What ails these countries is the irresistible arithmetic of the debt trap. The idea of a euro break-up frequently meets with the objection that this would crucify German industry. This is nonsense. The new German currency would certainly go up, I grant you. Indeed, it would need to; that is a key part of the adjustment mechanism. But it would not go up without limit. The Germans were reluctant to give up their Deutschmark which, they said, had been the secret of their post-war success. And now they are reluctant to give up the euro which, they say, is the secret of their post-Deutschmark success!
In fact, German business proved immensely good at bearing the strains created by a strong D-mark and it would again be like this under the “son of D-mark”. Anyway, what German business wants should not be the sole arbiter. A high German exchange rate would transfer income within Germany from businesses to consumers and this would help to boost consumer spending.
Of course, the default and currency depreciation implicit in a euro break-up would be disruptive. But it does not follow that we should try to preserve the status quo by pouring in more money ad nauseam. There will have to be defaults whether or not the euro survives. Europe should not be scattering public money in an attempt to avoid default but rather conserving it for bailing out the banks directly, when necessary.
Moreover, if the weaker peripheral countries left the euro, the inevitable fall in their currencies would boost their net exports and thereby increase their GDP. This would limit the scale of default, to the long-term benefit of creditors, including ourselves.
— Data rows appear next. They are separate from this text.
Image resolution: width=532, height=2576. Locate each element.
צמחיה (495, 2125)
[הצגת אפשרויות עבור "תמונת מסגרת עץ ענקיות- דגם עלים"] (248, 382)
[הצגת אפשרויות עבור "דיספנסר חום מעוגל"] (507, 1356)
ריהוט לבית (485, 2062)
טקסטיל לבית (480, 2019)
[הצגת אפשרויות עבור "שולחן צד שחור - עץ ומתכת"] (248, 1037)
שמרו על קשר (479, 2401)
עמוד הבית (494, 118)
Furthermore, they would be able to finance their public deficits through their own central banks – just as the US and the UK are doing. This would both minimise the need for default and help to boost the economy.
Trying to keep the euro going is like trying to breathe life into a corpse. Europe’s leaders should not be propping the single currency up, like El Cid strapped to his steed, but rather preparing to dismantle it at the lowest possible cost.